How to Make Difficult Discipline DecisionsWednesday, September 7th, 2011
Making discipline decisions should be easy. You follow your procedure and then know whether or not the employee should be given a penalty. But what if that is not the case? What if you finish up feeling unsure? A record of poor performance or unacceptable attendance level is one thing, but what if the employee is accused of doing something, say stealing money, and you were not present but have to rely on circumstances and the statements of witnesses? Do the circumstances prove the matter beyond doubt? And are the witnesses absolutely reliable? Could they be mistaken? You may feel extremely uncomfortable if the sanction is dismissal with all the repercussions that may have on the employee’s family and prospects of future employment, and as a result you may feel that you have failed to do justice to the person.
Fortunately, in the world of employment the burden of proof is not absolute. If a person is charged with a criminal offence, the jury has to be satisfied of his or her guilt “beyond all reasonable doubt”. If there is doubt, the jury is required to acquit. But in the workplace you are expected to make your decision in disciplinary cases on what is called “the balance of probability”. Put simply, your decision may be based on your opinion of what happened, but that opinion must be well informed. If challenged, therefore, you must be in a position to prove that you did all you could to reach a fair decision. Even if subsequent events prove that the man you dismissed for dishonesty was in fact innocent, nevertheless, provided you followed a full and fair process, your decision will stand. You will be judged by any court to have acted as best you could in the circumstances and the person, though innocent, will have been fairly dismissed.

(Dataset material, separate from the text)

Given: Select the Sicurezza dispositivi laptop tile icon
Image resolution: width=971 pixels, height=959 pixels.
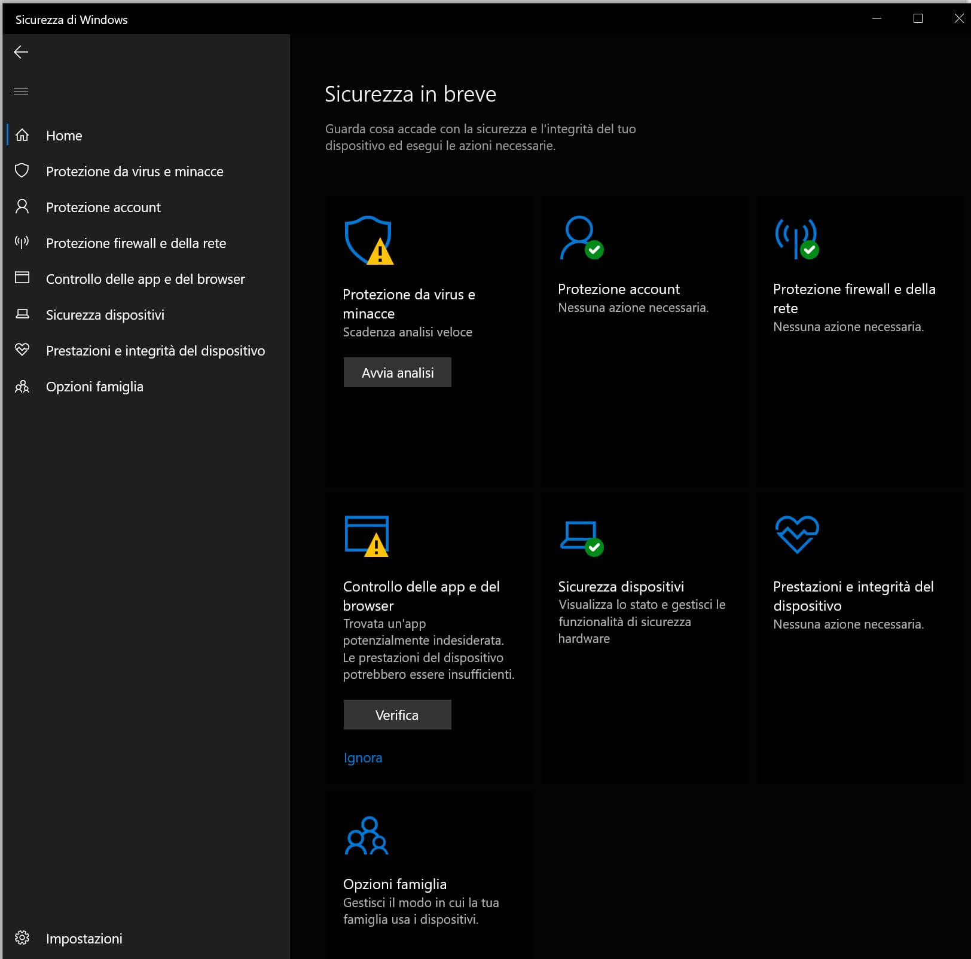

Faced with a disciplinary incident, the first thing you must do is carry out an investigation. If you are to conduct any resulting disciplinary hearing, then ideally the investigation should be carried out by another person. This may be a colleague or, if appropriate, a technical expert such as an accountant, engineer or safety expert. In a small organisation this may not be practicable, so you may have to carry out both functions yourself, in which case do your best to be objective and not rush to judgment until you have completed the investigation. The result of the investigation should be committed to paper. If you have interviewed witnesses, attach their statements to the report, having first read back your notes to them to ensure accuracy. The result may suggest that there is no case to answer, or that the matter requires not discipline but training or a change to operating procedures. However, if there is a case for the employee to answer, arrange a disciplinary interview. Give the employee details of the charge together with a copy of the evidence and allow sufficient time, ideally a few days, to enable him or her to prepare a defence. Make clear the right to be accompanied at this interview.
At the interview make quite sure that the employee is fully aware of the problem and then run through the evidence to ensure that he or she understands it. Having done that, ask the employee to respond, during which time you should listen carefully, make notes, and interrupt only to manage the meeting or to seek clarification. When the employee has finished, complete your notes and read them back to the employee so that there can be no doubt but that you have an accurate record of the response. Then call an adjournment.
For a while do something else that will take your mind off the issue so that, when you do turn to it again, you do so with a reasonably clear mind. Then read the evidence against the employee and the evidence in his or her support, which will be largely the response to the complaint. You should now ask the following questions:
- Have I carried out a thorough investigation?
- Have I carried out a proper disciplinary interview?
- Have I weighed the evidence objectively?
If the answer to all three questions is “Yes”, then ask yourself:
- What do I believe?
- On what basis do I believe that?
If you believe that the employee is innocent, then the problem is solved. If on the other hand you believe that the complaint against the employee is justified, then you may safely apply an appropriate sanction. You will have done all that the law expects you to do and therefore will have made a reasonable decision. As indicated earlier, even if you dismiss the employee but he or she subsequently is found to have been innocent, nevertheless your decision will stand and you will not be criticised in law. You may choose to offer some form of restitution but will be under no obligation to do so. Remember – even in the criminal court a verdict has to be based on there being no reasonable doubt, and even so, judges and juries sometimes get it wrong. They, like you, are only human and can only do their best to be fair.